What I have: Two differential expression results from DESeq2 LRT test (different samples of same observation, but not treated as biological replicates) of a time course. This means two datasets, each of which can be sorted and ordered based on any metric e.g. adjusted p-value or I guess test-statistic as well (although I am not fully sure what it tells me in an LRT, but it does seem to correlate with the p-values and the variance of these genes i.e genes with high variance and low p-values have high stat values). I also have clustering results of the overlap of DE genes.
What I need: There is a large overlap of DE genes that I am also able to cluster into highly similar clusters between the datasets. I want to prioritize genes say "the top 10 most significant" genes in each cluster. But even regardless of the clustering, how should I go about prioritizing genes across these two datasets?
What is the issue: When using "averaging" approaches, the values of e.g. adjusted p-values are systematically lower in one dataset (I'll call this dataset1) as the replicates were much more consistent in that one, compared to the other one (dataset2). While I know many share the opinon that the adjusted p-value is often more useful as just a hard cut-off as opposed to a good ranking metric, but with an LRT test I feel like it is either any of the p-values (adjusted and non-adjusted) or the stat column that I can use for prioritization. In any of these cases, the same issue remains, that these values are systematically different in one dataset (dataset1) compared to the other (dataset2), making any type of "averaging" approach driven by the "robust" and "high" values of one dataset. It will make more sense when I explain what I have tried below.
What I have tried:
- Taking the average of the p-values and sorting genes based on this (Edington method?). This suffers from the ranking issue that genes can be very much driven by being at the top of only one of the data sets (dataset1, the values are several orders of magnitude smaller), instead of genes being "robustly" significant in both as they are more toward the "end" of significant values in the other dataset (dataset2).
- Combining the p-values through other methods like Fisher's. The issue here is that the consistent data-set1 has genes with significance values smaller than R is able to represent, so they are consistently represented just as a 0 and I can't use calculations that log the data.

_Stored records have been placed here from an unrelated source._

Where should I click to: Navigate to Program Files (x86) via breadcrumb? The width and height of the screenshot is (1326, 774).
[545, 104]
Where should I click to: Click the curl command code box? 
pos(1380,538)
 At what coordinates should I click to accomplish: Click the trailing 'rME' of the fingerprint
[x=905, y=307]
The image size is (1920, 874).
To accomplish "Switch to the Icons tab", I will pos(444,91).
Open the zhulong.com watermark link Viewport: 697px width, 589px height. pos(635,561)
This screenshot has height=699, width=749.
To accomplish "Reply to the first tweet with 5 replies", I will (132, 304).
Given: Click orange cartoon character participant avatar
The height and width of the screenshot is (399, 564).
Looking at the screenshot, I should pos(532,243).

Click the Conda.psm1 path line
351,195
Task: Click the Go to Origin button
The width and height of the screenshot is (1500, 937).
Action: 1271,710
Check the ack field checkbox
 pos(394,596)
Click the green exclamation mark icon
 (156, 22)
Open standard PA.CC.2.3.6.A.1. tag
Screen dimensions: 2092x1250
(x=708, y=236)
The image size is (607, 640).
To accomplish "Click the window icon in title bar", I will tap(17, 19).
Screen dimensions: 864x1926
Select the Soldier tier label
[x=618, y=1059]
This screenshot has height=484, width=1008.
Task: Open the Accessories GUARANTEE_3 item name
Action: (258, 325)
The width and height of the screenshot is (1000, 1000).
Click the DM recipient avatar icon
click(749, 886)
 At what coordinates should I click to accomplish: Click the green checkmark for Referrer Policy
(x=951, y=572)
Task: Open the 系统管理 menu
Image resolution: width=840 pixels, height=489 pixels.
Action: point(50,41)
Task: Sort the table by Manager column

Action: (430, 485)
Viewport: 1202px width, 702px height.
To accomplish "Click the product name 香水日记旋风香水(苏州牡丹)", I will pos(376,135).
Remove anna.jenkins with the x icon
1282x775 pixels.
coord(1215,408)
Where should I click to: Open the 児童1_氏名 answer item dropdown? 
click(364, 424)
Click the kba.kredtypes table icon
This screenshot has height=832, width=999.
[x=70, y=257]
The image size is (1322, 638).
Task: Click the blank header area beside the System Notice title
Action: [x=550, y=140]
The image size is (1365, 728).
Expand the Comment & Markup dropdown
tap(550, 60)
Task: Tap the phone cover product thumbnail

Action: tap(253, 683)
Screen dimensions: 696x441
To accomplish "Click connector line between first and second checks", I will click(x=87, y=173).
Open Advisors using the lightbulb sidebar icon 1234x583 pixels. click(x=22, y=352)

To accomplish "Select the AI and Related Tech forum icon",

- A very manual Venn Diagram method, where I choose the top # of genes based on adjusted p-value in each dataset and then take the overlap of this until I end up with an overlap of 10. This would then be the "top10" genes of that cluster. The explanation feels a bit dodgy and requires a lot of manual filtering as opposed to defining one clear rule.
- My favourite method, but I just came up with this and have no clue of the validity of it. Sorting both datasets based on the adjusted p-value (could easily be the unadjusted p-value, or even the stat column, I don't have strong opinions on this) and then just creating a new column and ranking this from 1 to the END i.e the top most significant gene will have number 1 in both data-sets, regardless of the actual value of the p-value. And then just taking the average of this rank. Say the gene with rank 1 in dataset1 is the 17th gene in the other dataset2 and their average rank would be 18/2=9, so the new combined rank of this gene is 9.
The main thing here is, that I would like a systematic way of prioritizing these genes, mostly for visualization and accurate presentation, I don't plan on doing a ranked enrichment analysis or anything. The Venn-diagrammy way of taking overlaps of the top sth-sth genes in both clones is in a way an intuitive method and one I would probably go for if I would just be looking at these lists and writing gene names down with pen and paper. As the datasets have different sizes, then perhaps a more accurate Venn-diagram way would be to take the top x% of significant genes in each data set until the overlap of genes reaches my desired "Top 10 shared significant genes". Anyway, I would be extremely grateful for any input and criticism on this. There are some extra-snazzy ways of some "sequential agreement methods", but it just doesn't feel like it should be this complicated...